Research & Insights on Teams
Episode 14

5 Surprising Truths About Teamwork That Research Uncovers

7 min watch
October

Based on: A Century of Work Teams in the Journal of Applied Psychology by Mathieu, Hollenbeck, Van Knippenberg, Ilgen et al. (2017) (Read the full paper)

Teamwork is the cornerstone of modern organizations—but our understanding of it has often been shaped more by myth than science. A sweeping review of 100 years of research from the Journal of Applied Psychology reveals that many of the most common assumptions about collaboration are actually false—or at least misleading.

This blog unpacks five of the most surprising truths about how teams really work, and why that matters for team development today.

1. Teams Were Ignored for Decades in Workplace Psychology

Despite their current importance, teams weren’t even on the research radar for the first three decades of the Journal of Applied Psychology. Between 1917 and 1949, not a single article in this leading workplace science journal focused on work teams.

Why? Because psychology at the time was obsessed with individual differences—how to select, train, and manage individual performers. Teams were seen as background noise, not a topic worthy of study.

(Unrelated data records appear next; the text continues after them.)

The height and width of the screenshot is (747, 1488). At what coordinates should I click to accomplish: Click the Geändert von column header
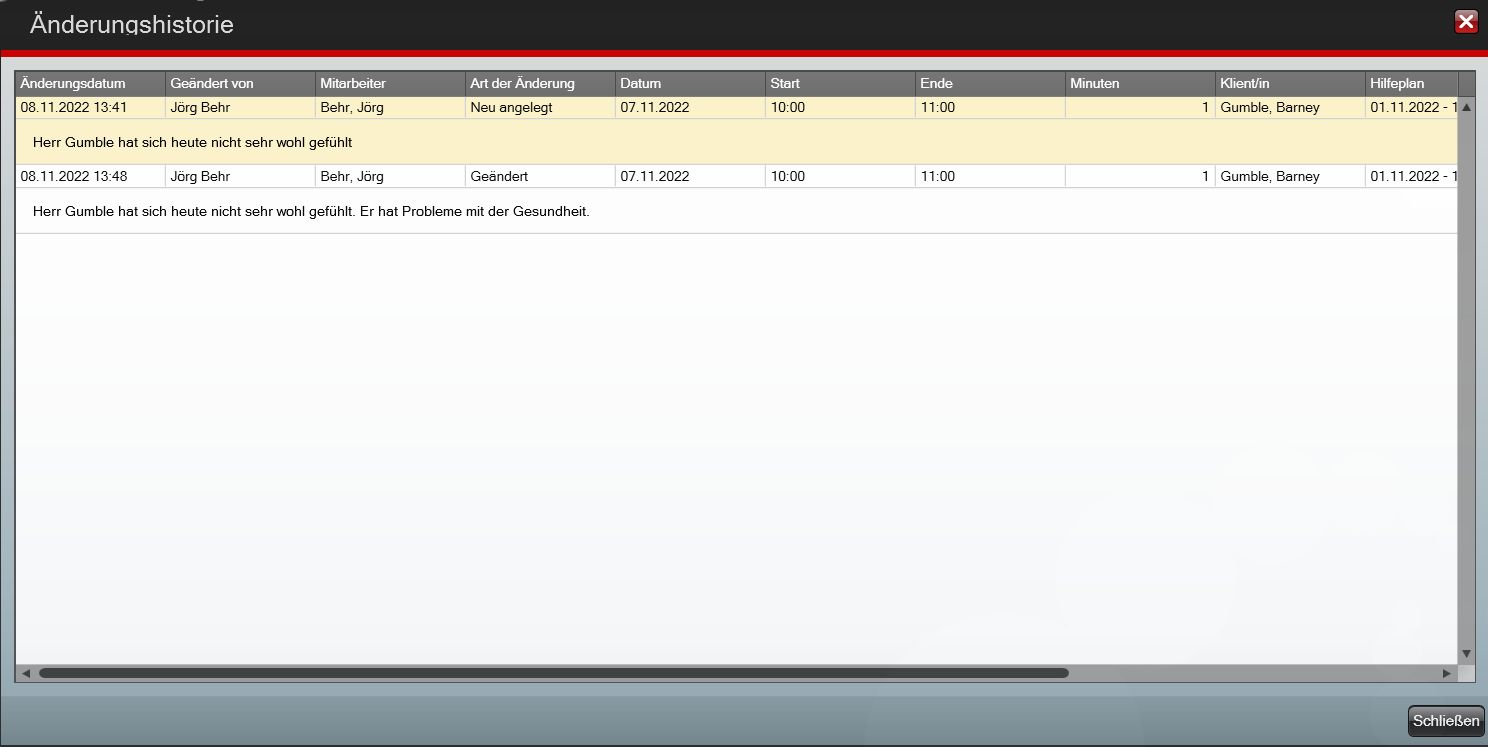click(240, 84)
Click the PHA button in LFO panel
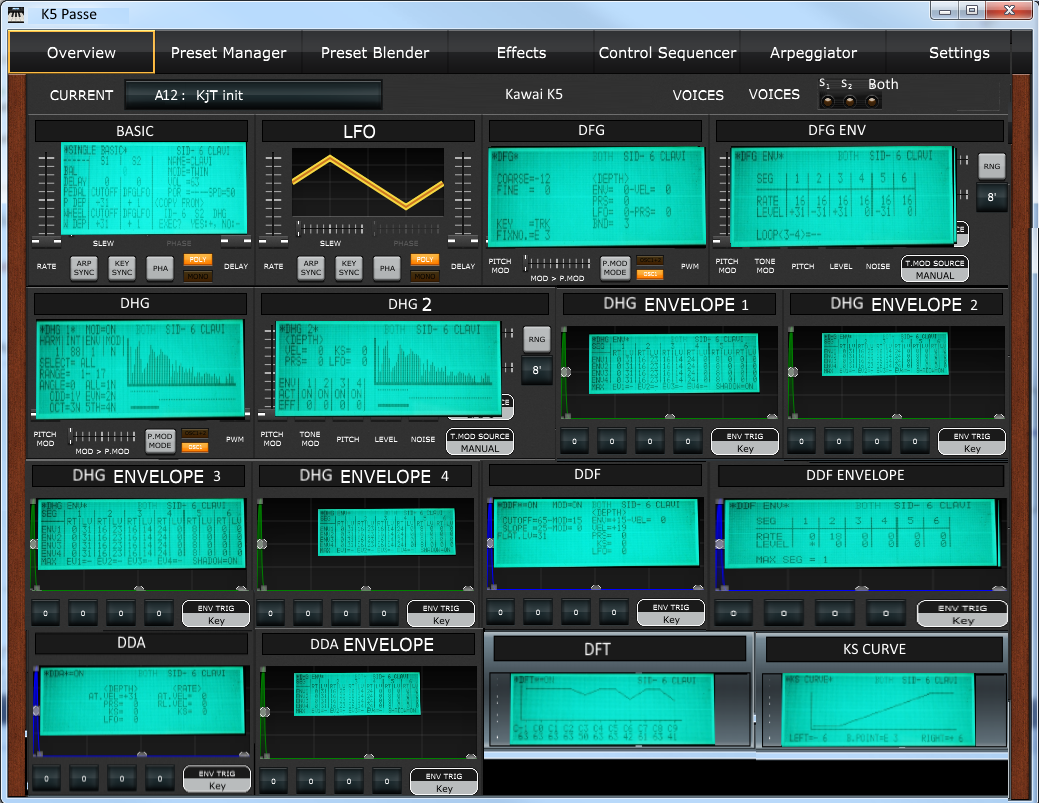 385,267
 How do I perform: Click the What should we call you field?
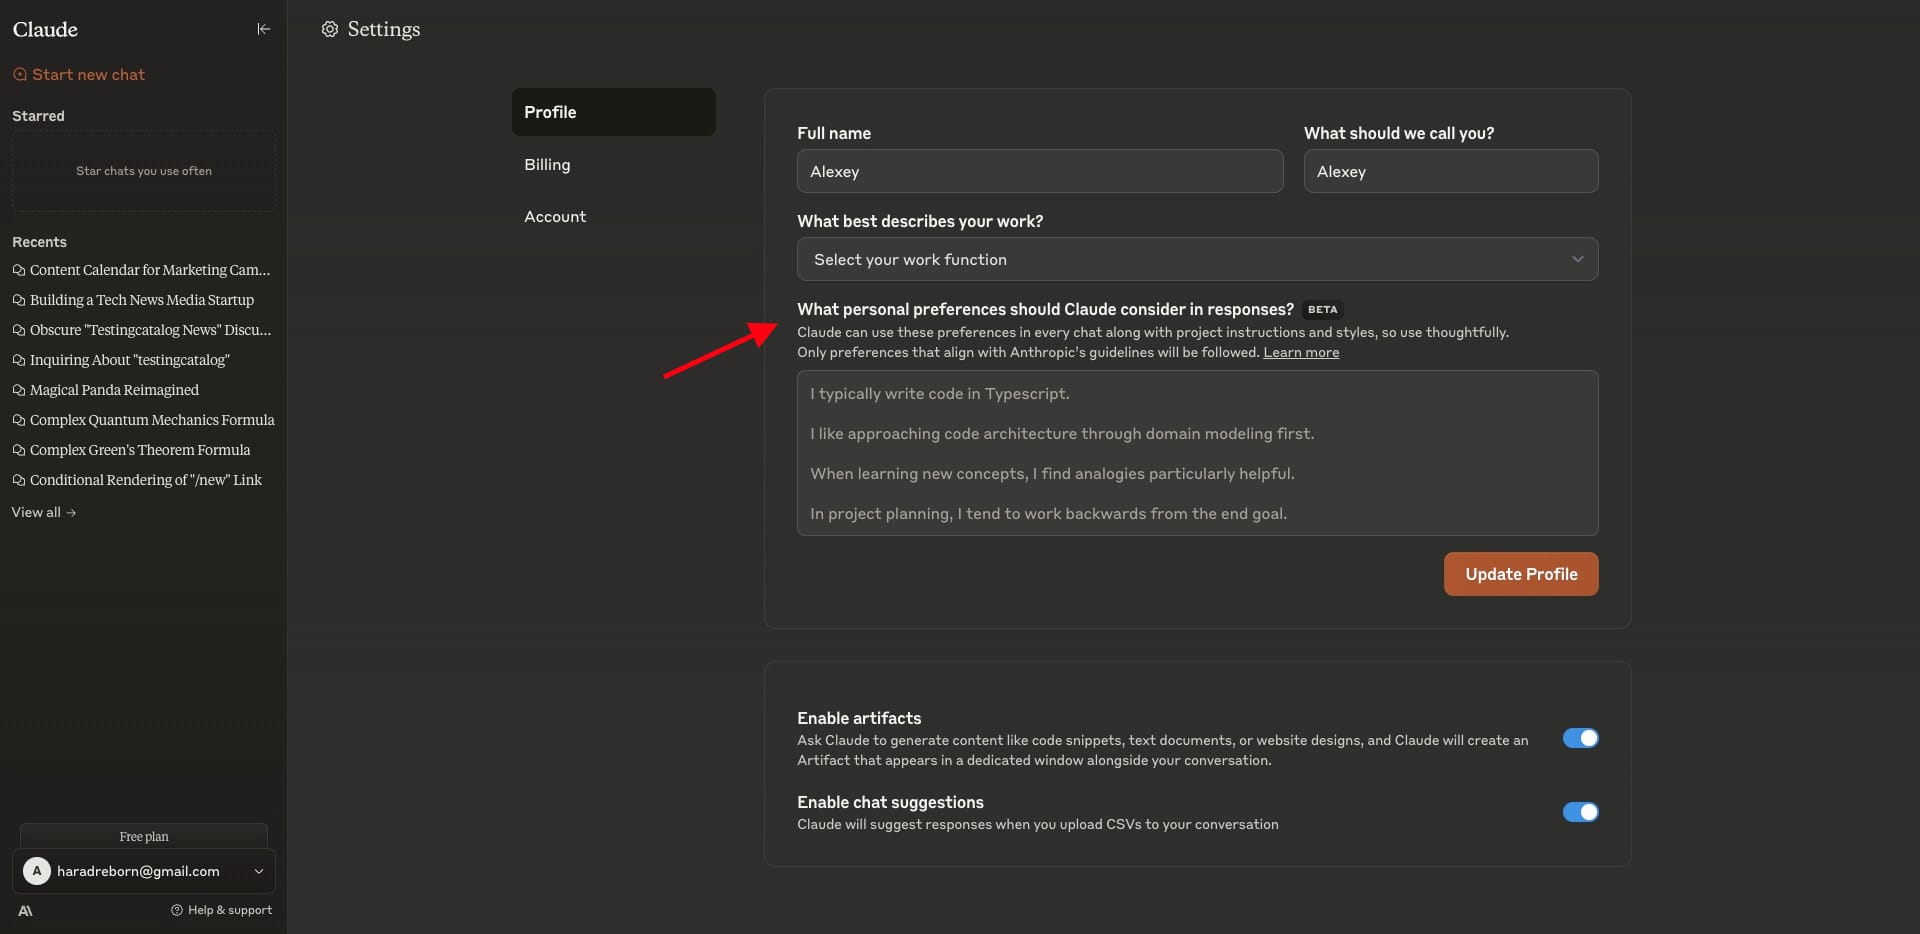(1450, 171)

Takeaway: Our interest in teams is a relatively modern phenomenon—and many teams still operate without the support of structured development because it's not deeply embedded in how workplaces are designed.

2. Teamwork Was Once Seen as a Problem

When teams did finally make it into the spotlight, researchers often saw them as a barrier to performance. Coordination between team members was considered inefficient and error-prone.

A key 1968 study even suggested that the more interaction team members had, the worse their performance. The prevailing wisdom? Design work so that people don’t have to depend on each other.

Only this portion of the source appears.